Uncle Meat was just one of the identities assumed in this case unwillingly by Sandra Hurvitz, an intense teenager whose dreamy, earnest songs encapsulated the spirit of her times. "I'm one of the people who never changed," she told Bruce Pollock two decades later. "In the 50s I was in the 60s. I remember friends of my parents saying, "Watch her, she's gonna be a beatnik." They were right.
I know from the ages of five to ten I thought I was from another planet. I had a persecution complex—but I was really persecuted. Every time we moved I would meet the wrong people. But music always got me over. Whenever I sang, everyone liked me. For that moment everything was cool. By the time I was 14, I had a piano and a guitar and I was filling up books with my songs."
She'd spent her formative years on Long Island, where she was born in 1947; but by the time she was 16, the family were living in Philadelphia and Sandra had dispensed with her complex. "I found a beatnik school downtown. People liked to discuss things and talk a lot. Suddenly they were all like me for a minute." Still, it was only a matter of degree. "I was never a joiner, especially in the 60s, when everyone was joining things. I figured they were all joining these things to get where I was already. Most of these people were straight and I had never been straight."
But she was determined. At 16, she recorded one of the earliest examples of folk-rock, "The Boy With The Way," for Liberty Records using the name Jamie Carter. Beyond playing a dance in Youngstown, Ohio, nothing came of her debut. A couple of years later she received an offer from John Sebastian's publishers to write songs for $50 a week. Neither this nor her art studies at Philadelphia Community College impressed her so in June 1967, she and a friend set off for California to see what the Monterey Pop Festival was about. In the event, they wound up at the Free Hippie Festival that took place nearby.

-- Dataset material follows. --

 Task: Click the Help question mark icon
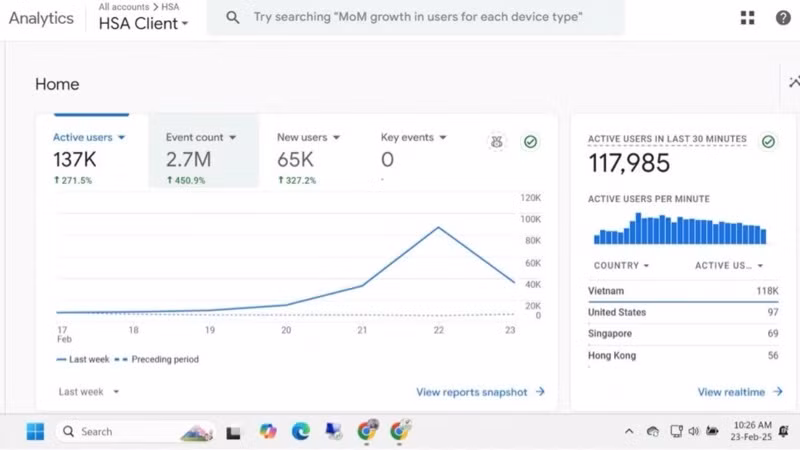(783, 18)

"I was a fearless teenager then. We were all adolescents forever. Our parents had been through the Depression, therefore they overprotected us so we were allowed to remain children longer than any generation in history. So we didn't know responsibility. We didn't know caution. We only knew freedom."
Sandy exercised her freedom and returned to Philadelphia and her erstwhile boyfriend, Cal Schenkel, already a promising artist and designer. Shortly afterward, two girl friends from Los Angeles came east to see him. They asked Sandy if she'd like to accompany them to New York. Walking through the Village, they encountered Frank Zappa. The two Californians shouted "Canter's!" and "Ben Frank's" (hangouts for LA freaks), thereby securing Frank's attention and free entry to that night's show.

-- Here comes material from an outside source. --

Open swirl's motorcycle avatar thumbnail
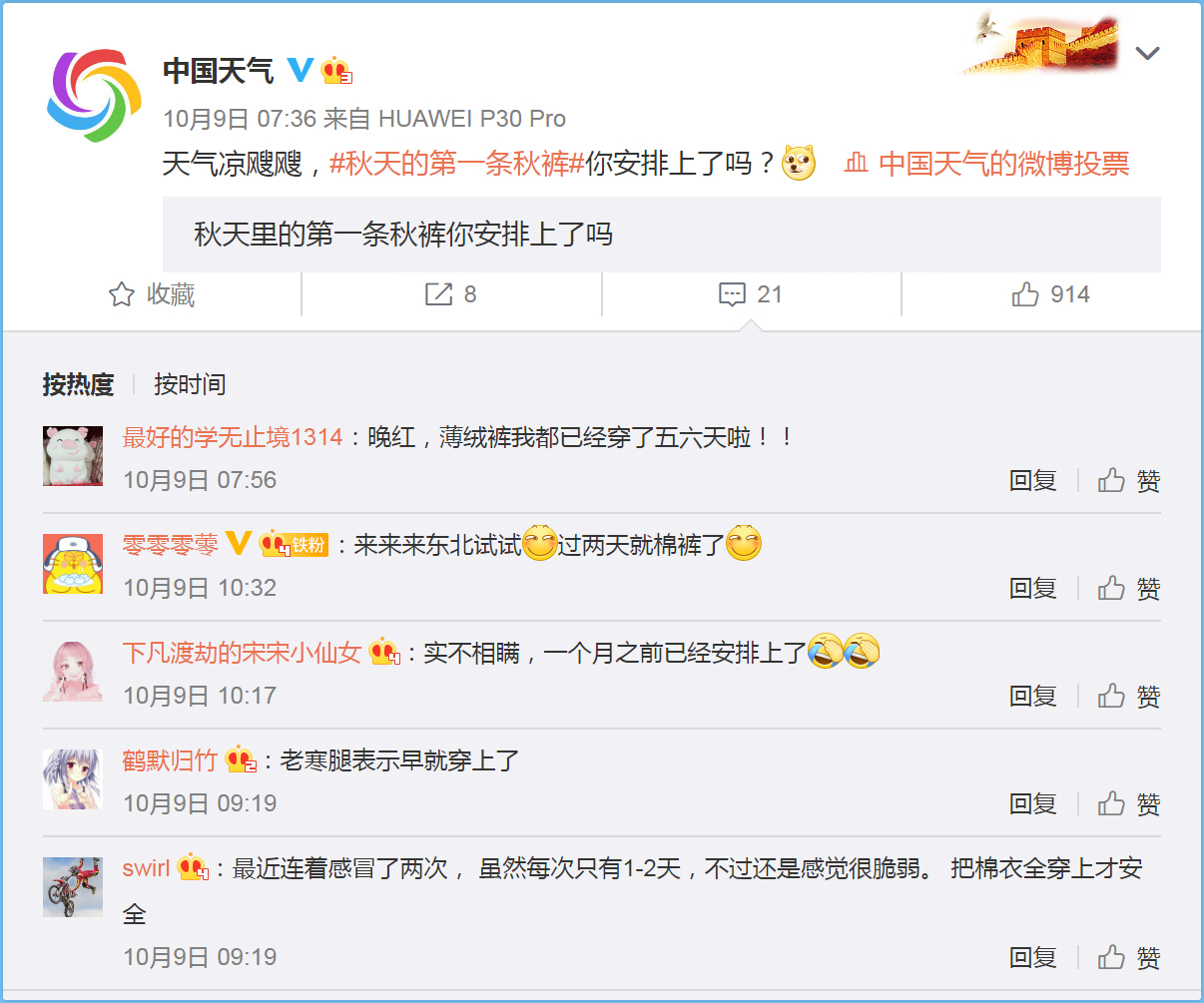1204x1003 pixels. tap(73, 886)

"When I went to hear the Mothers, (flautist) Jeremy Steig was opening that night. It was the only concert I ever heard on acid and I ended up being in both bands." The girls stayed in New York and hung out with the band. "One day Don (Preston) was not feeling well," she told Dave Dimartino, "and a new electric keyboard had arrived. Frank had heard somehow that I played a little and since Don was ill he asked me would I play the keyboard a little bit for him.
"The only things I knew how to play were some songs I had written. Frank had sort of stepped off the stage to hear the sound of the piano and when he heard me playing and singing my songs he jumped back up and asked me to follow him. He said 'Come into my office' and then said 'How would you like to be a Mother?' And I said 'Sure'."
"One of Frank's jokes was that he liked to use opposites to call people. Like Suzie Creamcheese, another of his characters was a real bitch. Her name was (Pamela) Zarubica—and let me tell you she was a real Zarubica. So she had this attitude and he called her something soft—Suzie Creamcheese. I was real nice and sweet, so he called me Uncle Meat." In fact the name had been coined by Ray Collins one day at rehearsal. Frank pounced on it gleefully and decreed that Sandy should assume the identity.
"After a couple of months of it I said "Hey I really don't want to be Uncle Meat!" and Frank said "I'm sorry, but I must insist you are." And I said "Well, excuse me. Here I thought you were Frank Zappa the wonderful musician and now I find out you're God and you're going to tell me who I am." So a few days went by and he said "Okay, you don't have to be Uncle Meat. If you don't want to make money out of the name I will."
She was making money under her own name, but not very much. "I opened for everybody at the Cafe Au Go Go, next door to the Garrick. I did three sets a night there, three sets a night with the Mothers and three sets with Jeremy Steig & The Satyrs—nine sets a week for fifty dollars a week."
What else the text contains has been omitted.